All facilitators and coordinators are linked together. Within the organization, they meet on a regular basis. There is also an email distribution list including all facilitators and coordinators from across organizations. This group acts as a supportive community to share ideas. It can provide PowerPoint presentations to share, good books to read, and answer questions. There are also monthly calls for updates.
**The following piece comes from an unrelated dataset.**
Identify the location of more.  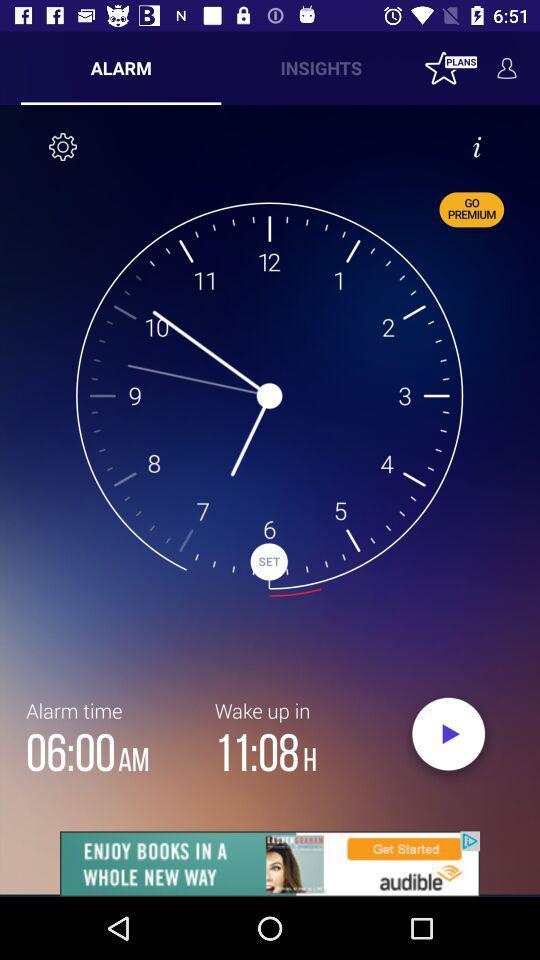
(270, 863).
This is a community comprised of people who understand various work situations and in which all coordinators and facilitators participate to overcome them.

Do most groups go through the CREW material in the same order?

There are some guidelines from CREW:

  • A rough sketch of the timeline that gets shared at the kick-off meeting;
  • General parameters to help people gauge where they are in the process;
  • A Toolkit is available for your facilitators to use.

Based on the survey responses and with guidance from your CREW coach, the facilitator for each workgroup will determine which components of the toolkit to use.

How to Maintain the CREW Momentum

Organizations have maintained CREW in a variety of fashions:

  • Including CREW Principles Overview in their new employee orientation,
  • Having regular CREW check-ins in the workgroup,
  • Adding a CREW component to the regular staff meetings, and
  • Continuing to recognize and reward CREW-like behaviour.